# Find the value of : $\lim_{x\to\infty} \sqrt{x+\sqrt{x}}-\sqrt{x}$

I tried to multiply by the conjugate:

$\displaystyle\lim_{x\to\infty} \frac{\left(\sqrt{x+\sqrt{x}}-\sqrt{x}\right)\left(\sqrt{x+\sqrt{x}}+\sqrt{x}\right)}{\sqrt{x+\sqrt{x}}+\sqrt{x}}=\displaystyle\lim_{x\to\infty} \frac{x-x+\sqrt{x}}{\sqrt{x+\sqrt{x}}+\sqrt{x}}=\displaystyle\lim_{x\to\infty} \frac{\sqrt{x}}{\sqrt{x+\sqrt{x}}+\sqrt{x}}$

I don't even know if my rewriting has helped at all. How would I go about doing this?
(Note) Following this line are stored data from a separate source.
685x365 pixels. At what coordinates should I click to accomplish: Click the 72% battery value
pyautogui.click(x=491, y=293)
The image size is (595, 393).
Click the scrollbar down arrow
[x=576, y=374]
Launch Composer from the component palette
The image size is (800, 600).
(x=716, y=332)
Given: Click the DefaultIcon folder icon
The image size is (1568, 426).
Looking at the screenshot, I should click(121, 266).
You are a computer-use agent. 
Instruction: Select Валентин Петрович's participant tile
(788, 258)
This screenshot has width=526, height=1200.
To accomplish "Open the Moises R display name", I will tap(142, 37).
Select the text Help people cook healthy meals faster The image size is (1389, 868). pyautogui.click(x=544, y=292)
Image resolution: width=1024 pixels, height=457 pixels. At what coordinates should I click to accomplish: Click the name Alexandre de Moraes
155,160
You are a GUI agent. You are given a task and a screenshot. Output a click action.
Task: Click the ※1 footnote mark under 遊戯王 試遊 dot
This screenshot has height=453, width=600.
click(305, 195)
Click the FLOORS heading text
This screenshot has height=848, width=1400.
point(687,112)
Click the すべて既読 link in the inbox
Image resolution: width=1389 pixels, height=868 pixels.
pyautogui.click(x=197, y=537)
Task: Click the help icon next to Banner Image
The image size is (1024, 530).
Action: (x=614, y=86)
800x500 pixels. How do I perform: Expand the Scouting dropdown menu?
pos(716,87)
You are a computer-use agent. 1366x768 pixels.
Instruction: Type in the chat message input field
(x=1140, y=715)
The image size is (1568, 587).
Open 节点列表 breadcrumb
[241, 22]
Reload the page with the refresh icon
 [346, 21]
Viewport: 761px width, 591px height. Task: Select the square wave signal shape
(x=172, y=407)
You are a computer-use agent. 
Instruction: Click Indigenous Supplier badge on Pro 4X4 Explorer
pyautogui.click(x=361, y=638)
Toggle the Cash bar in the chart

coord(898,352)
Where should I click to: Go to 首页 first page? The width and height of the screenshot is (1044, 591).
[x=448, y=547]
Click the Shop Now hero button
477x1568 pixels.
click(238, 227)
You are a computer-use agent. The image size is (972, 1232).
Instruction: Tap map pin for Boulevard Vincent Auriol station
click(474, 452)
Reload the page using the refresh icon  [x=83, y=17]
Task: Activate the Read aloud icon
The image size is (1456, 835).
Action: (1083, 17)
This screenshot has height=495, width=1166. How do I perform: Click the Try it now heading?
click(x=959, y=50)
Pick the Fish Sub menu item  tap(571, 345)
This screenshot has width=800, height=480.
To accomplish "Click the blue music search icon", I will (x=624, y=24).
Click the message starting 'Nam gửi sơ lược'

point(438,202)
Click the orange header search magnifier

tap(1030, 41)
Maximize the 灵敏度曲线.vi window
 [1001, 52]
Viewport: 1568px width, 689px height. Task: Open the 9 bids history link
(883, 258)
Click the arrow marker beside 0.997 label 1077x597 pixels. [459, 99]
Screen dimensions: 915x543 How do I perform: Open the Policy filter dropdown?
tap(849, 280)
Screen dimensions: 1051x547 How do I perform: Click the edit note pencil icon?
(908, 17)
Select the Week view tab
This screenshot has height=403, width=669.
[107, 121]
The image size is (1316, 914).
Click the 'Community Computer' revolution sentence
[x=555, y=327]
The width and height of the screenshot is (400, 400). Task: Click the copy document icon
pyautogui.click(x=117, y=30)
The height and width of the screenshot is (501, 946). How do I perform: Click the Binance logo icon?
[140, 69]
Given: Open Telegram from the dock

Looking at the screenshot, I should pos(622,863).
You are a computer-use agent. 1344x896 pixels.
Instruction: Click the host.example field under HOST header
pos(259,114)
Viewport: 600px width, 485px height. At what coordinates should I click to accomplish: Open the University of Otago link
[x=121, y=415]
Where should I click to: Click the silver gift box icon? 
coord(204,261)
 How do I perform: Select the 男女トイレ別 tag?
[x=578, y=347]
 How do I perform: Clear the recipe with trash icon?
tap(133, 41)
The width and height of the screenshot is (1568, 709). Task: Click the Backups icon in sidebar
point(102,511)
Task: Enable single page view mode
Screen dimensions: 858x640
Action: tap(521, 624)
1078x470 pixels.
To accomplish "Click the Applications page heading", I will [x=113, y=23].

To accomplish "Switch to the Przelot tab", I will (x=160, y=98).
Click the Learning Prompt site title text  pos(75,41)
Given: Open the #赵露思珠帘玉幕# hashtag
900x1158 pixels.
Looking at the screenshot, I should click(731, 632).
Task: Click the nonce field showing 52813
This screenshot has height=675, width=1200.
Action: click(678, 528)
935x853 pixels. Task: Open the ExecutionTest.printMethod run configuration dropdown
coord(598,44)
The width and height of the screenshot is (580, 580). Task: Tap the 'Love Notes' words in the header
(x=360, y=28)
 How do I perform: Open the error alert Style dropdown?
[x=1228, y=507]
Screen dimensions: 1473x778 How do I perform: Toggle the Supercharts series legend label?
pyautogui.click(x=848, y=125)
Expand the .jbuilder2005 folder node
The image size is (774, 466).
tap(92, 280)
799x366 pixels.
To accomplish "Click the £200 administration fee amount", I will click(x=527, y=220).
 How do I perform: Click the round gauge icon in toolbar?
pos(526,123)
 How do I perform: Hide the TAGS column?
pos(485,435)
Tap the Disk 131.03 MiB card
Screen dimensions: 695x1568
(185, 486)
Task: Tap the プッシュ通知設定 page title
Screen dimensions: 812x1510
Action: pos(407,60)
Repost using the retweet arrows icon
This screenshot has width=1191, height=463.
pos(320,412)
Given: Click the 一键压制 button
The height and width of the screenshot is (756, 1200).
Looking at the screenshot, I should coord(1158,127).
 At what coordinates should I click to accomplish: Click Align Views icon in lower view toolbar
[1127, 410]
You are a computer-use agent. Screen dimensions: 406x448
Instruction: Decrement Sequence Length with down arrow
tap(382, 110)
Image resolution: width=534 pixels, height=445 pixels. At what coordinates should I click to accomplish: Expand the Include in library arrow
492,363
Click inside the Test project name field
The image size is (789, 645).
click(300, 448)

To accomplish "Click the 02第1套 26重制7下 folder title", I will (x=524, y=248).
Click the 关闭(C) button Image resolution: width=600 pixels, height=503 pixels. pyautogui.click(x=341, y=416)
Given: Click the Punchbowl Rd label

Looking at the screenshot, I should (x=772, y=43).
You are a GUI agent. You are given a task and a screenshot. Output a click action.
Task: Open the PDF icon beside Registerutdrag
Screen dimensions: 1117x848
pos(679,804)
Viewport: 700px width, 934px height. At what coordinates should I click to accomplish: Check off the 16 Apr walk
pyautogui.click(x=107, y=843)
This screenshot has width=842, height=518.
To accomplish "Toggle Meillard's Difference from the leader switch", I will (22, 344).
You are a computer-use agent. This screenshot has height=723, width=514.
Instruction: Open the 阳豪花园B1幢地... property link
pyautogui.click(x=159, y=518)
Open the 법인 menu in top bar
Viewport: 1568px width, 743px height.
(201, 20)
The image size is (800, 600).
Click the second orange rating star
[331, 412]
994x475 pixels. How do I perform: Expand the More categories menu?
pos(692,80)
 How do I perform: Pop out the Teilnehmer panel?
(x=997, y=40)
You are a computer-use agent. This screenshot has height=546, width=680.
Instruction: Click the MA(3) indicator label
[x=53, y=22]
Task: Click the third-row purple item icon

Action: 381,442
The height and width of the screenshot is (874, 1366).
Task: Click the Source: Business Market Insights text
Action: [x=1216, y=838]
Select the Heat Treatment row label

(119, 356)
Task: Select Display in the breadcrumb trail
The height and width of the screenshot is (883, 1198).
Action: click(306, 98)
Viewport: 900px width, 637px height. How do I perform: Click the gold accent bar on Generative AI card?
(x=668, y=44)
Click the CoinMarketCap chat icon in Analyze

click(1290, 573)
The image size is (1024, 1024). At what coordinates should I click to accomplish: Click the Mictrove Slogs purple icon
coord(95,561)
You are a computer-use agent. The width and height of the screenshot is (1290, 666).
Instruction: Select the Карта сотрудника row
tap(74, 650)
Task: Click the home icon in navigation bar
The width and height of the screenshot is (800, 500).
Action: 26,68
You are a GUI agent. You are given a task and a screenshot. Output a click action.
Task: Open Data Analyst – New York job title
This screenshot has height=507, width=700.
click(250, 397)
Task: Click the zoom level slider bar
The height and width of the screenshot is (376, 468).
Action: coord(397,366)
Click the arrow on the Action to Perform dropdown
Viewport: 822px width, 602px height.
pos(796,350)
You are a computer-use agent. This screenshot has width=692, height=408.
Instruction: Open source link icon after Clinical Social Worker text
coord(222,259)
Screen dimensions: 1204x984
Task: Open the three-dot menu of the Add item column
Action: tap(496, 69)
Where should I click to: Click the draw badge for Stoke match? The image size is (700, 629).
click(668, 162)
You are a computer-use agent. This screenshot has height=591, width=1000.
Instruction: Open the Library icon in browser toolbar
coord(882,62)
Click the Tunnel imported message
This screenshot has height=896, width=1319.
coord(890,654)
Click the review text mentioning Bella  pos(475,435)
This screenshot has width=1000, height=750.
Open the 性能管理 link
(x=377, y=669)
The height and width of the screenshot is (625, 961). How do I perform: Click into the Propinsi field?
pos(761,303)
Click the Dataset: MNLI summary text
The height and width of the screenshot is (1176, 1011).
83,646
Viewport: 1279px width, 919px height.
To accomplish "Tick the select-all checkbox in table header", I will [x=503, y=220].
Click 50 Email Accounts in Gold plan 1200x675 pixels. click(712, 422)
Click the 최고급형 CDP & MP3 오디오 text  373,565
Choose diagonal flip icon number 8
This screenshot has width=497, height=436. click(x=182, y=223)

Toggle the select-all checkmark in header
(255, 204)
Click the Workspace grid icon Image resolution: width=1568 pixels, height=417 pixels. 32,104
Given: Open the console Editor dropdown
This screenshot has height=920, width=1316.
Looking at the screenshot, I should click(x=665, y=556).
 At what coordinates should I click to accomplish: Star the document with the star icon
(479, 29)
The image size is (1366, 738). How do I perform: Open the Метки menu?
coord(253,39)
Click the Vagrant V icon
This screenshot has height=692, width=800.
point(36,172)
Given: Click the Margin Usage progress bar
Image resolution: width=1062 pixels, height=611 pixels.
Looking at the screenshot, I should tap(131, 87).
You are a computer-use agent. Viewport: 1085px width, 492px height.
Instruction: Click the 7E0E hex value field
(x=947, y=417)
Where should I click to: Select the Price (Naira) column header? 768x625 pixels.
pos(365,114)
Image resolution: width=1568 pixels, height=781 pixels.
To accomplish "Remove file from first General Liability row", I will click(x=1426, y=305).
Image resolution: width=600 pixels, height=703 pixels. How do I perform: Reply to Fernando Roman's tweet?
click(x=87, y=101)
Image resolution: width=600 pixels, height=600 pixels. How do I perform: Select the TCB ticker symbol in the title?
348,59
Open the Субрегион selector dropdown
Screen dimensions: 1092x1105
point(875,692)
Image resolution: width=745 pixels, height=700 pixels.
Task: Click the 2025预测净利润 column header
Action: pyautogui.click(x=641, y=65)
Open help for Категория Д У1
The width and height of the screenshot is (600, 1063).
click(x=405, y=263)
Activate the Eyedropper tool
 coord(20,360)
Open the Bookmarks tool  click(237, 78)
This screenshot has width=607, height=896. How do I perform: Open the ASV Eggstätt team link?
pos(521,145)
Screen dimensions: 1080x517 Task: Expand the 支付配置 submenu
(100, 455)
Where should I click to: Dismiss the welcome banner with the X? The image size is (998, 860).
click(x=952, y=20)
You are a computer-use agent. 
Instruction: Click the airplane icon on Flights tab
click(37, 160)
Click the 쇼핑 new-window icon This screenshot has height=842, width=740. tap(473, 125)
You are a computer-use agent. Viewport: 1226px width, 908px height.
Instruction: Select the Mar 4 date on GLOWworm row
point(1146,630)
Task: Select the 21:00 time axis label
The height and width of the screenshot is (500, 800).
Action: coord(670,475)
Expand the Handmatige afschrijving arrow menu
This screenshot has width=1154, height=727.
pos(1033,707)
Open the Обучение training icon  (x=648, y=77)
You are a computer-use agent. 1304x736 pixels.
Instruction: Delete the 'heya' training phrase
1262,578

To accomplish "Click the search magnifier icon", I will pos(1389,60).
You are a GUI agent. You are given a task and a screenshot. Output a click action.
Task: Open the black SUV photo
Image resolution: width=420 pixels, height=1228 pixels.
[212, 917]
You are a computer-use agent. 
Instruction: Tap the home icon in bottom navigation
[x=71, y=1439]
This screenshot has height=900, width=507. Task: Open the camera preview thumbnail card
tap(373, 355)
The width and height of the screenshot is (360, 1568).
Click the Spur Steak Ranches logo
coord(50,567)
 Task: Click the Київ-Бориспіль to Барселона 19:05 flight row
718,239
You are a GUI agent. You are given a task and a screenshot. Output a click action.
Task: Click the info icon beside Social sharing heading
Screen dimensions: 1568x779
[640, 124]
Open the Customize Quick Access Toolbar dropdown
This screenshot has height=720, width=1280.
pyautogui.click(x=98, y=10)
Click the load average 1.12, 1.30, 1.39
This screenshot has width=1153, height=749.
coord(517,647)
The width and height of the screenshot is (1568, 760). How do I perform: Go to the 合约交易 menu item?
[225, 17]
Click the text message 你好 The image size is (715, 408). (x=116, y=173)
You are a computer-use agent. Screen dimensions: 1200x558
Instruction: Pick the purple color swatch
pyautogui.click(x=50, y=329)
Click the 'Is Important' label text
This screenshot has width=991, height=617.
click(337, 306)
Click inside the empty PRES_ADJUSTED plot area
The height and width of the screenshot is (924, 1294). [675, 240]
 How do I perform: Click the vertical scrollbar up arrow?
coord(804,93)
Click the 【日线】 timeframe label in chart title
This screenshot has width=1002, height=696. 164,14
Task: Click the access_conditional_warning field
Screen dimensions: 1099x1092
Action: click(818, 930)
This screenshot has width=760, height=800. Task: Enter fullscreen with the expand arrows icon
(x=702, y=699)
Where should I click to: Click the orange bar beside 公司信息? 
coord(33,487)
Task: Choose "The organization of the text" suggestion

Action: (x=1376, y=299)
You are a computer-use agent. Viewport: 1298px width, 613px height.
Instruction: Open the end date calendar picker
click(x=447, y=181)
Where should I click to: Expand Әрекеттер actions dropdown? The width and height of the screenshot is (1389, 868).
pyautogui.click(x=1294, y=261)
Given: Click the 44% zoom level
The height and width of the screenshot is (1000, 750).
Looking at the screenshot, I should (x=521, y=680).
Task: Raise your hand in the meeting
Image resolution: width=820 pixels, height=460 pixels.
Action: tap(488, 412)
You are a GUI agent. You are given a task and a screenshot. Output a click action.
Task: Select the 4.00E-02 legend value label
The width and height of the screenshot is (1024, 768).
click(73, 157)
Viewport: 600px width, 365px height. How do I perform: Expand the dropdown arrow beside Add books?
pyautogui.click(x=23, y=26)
• Did you try to divide by $\sqrt{x}$? – Dennis Gulko Oct 13 '13 at 7:31
• Try L'Hospital's rule – Bhargav Oct 13 '13 at 7:36
• yes, do as Dennis said. it will be 1/2 – Lei Li Oct 13 '13 at 8:57

Dividing by $\sqrt{x}$ we get: $$\lim_{x\to\infty}\frac{1}{\sqrt{1+\frac1{\sqrt x}}+1}$$

• How can one simply divide by $\sqrt{x}$ and not multiply by it at the same time? – Hans Groeffen Oct 13 '13 at 7:34
• I multiplied both numerator and denominator by $\frac1{\sqrt x}$ – Dennis Gulko Oct 13 '13 at 7:36

Put $x=\frac1{h^2}$

$$\lim_{x\to\infty}\left(\sqrt{x+\sqrt x}-\sqrt x\right)=\lim_{h\to0}\left(\sqrt{\frac1{h^2}+\frac1h}-\frac1h\right)=\lim_{h\to0}\frac{\sqrt{h+1}-1}h$$

$$=\lim_{h\to0}\frac{{h+1}-1}{h(\sqrt{h+1}+1)}=\lim_{h\to0}\frac1{(\sqrt{h+1}+1)}$$ Cancelling out $h$ as $h\ne0$ as $h\to0$

• How did you know that it would work to put $x=\frac{1}{h^2}$? – Hans Groeffen Oct 13 '13 at 7:42
• @HansGroeffen, As there is one $\sqrt x$ inside $\sqrt$ – lab bhattacharjee Oct 13 '13 at 9:47

$\displaystyle \lim_{x\to\infty}\left(\sqrt{x+\sqrt x}-\sqrt x\right) = \lim_{x\to\infty}\sqrt{x}\left\{\left(1+\frac{1}{\sqrt{x}}\right)^{\frac{1}{2}}-1\right\}$

Now expand Using Binomialy $\displaystyle = \lim_{x\to\infty}\sqrt{x}.\left\{\left(1+\frac{1}{2.\sqrt{x}}+\frac{1}{2}.\left(\frac{1}{2}-1\right).\frac{1}{(\sqrt{x})^2}+.........\right)-1\right\} = \lim_{x\to\infty}\sqrt{x}\left\{\frac{1}{2.\sqrt{x}}+\frac{1}{2}.\left(\frac{1}{2}-1\right).\frac{1}{(\sqrt{x})^2}+.........\right\}$

$\displaystyle =\frac{1}{2}$